## [Provided text]
--- START ---

Hi.
We are creating our cluster with the following command
hailctl dataproc \
start cluster \
--vep GRCh38 \
--autoscaling-policy=autoscaling_policy \
--requester-pays-allow-annotation-db \
--packages gnomad \
--requester-pays-allow-buckets gnomad-public-requester-pays \
--secondary-worker-type=non-preemptible \
--master-machine-type=n1-highmem-8 \
--worker-machine-type=n1-highmem-8 \
--worker-boot-disk-size=1000 \
--preemptible-worker-boot-disk-size=1000 \
--properties=dataproc:dataproc.logging.stackdriver.enable=true,dataproc:dataproc.monitoring.stackdriver.enable=true
We are connecting to the notebook via
hailctl dataproc connect cluster notebook
We have also tried running it as a python script, since posting this issue, instead of a notebook using
hailctl dataproc submit cluster script.py
We are not getting an error message when running it this way. Instead, the last line of output before failing is
[Stage 188:===================================================(2586 + 1) / 2586]
looking in the hail log, the last line written is
2023-06-03 17:09:44 MemoryStore: INFO: Block broadcast_300 stored as values in memory (estimated size 13.2 GiB, free 8.5 GiB)
We are currently not doing anything with the output. Our plan is to store it on cloud to read into future scripts, but right now we are just testing the PCA function on a small test to test how it runs and get an idea of what the output is and how to store it.
our current script we are running looks like this
#!/usr/bin/env python
# coding: utf-8
# #### PCA methods test
# In[2]:
## Hail Initialization
import hail as hl
from hail.plot import show
from pprint import pprint
hl.stop()
hl.init(spark_conf={"spark.executor.extraClassPath": "/foo/bar/baz.so"},log='/home/hail/hail.log')
#hl.stop()
#hl.init()
# In[3]:
#| code-fold: true
#| output: false
from io import StringIO
import time
import pandas as pd
#import pandas_gbq
# Ignore warning when renaming copied columns
pd.options.mode.chained_assignment = None
import numpy as np
import seaborn as sns
import matplotlib.pyplot as plt
# Use for numerical instead of exponential log tick notation
from matplotlib.ticker import ScalarFormatter
import plotly.express as px
import plotly.io as pio
from plotly.subplots import make_subplots
import plotly.graph_objects as go
from google.cloud import storage
import yaml
from google.cloud import bigquery as bq
from collections import Counter
# In[4]:
mt_gt = hl.read_matrix_table('gs://PATH_TO_MT')

--- END ---

## [Assigned task]
Reproduce the stretch from "We are currently" through "to store it." in the forum post about running Hail on a Dataproc cluster.

## [Information supplied]

--- START ---

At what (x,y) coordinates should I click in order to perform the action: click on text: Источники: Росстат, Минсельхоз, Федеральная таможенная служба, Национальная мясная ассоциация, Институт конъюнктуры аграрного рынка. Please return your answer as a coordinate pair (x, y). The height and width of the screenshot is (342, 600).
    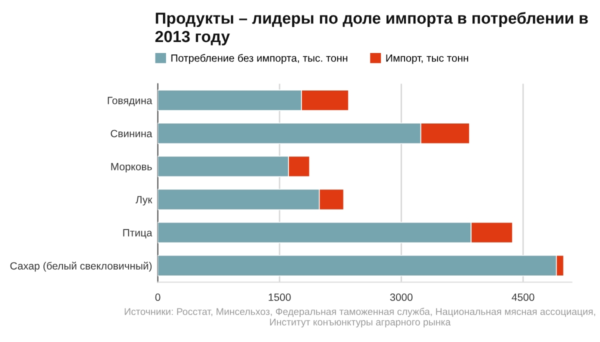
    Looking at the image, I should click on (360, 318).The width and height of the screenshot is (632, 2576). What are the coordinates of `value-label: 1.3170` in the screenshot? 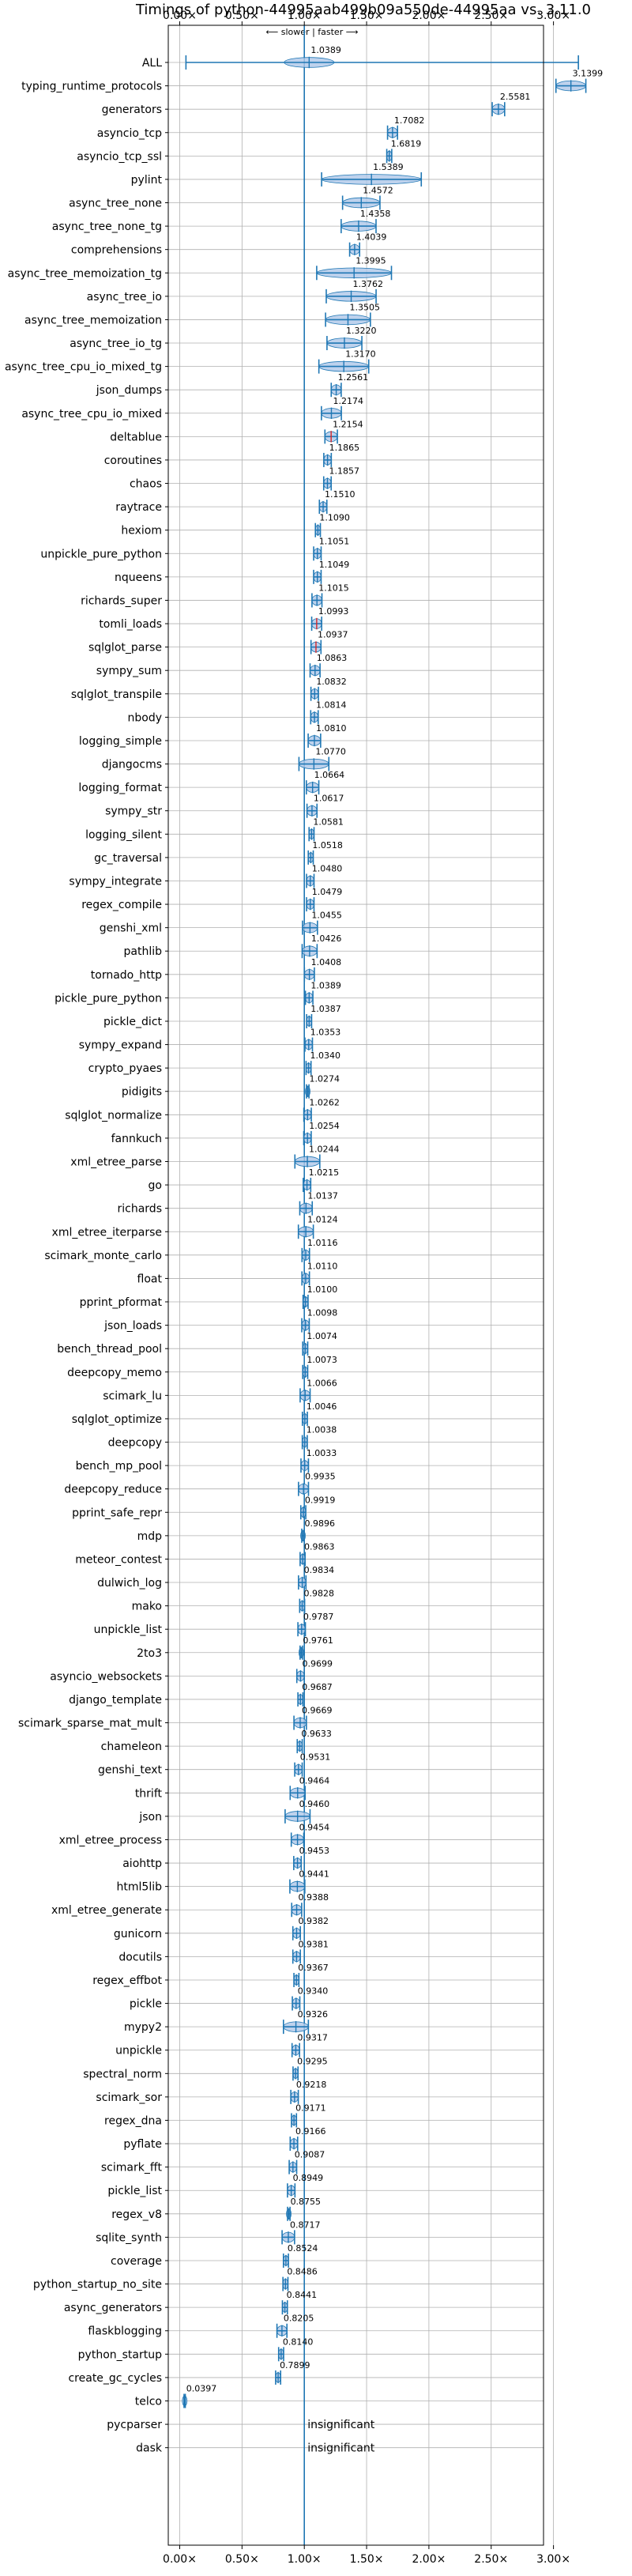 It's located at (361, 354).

--- END ---

## [Exercise solution]
We are currently not doing anything with the output. Our plan is to store it on cloud to read into future scripts, but right now we are just testing the PCA function on a small test to test how it runs and get an idea of what the output is and how to store it.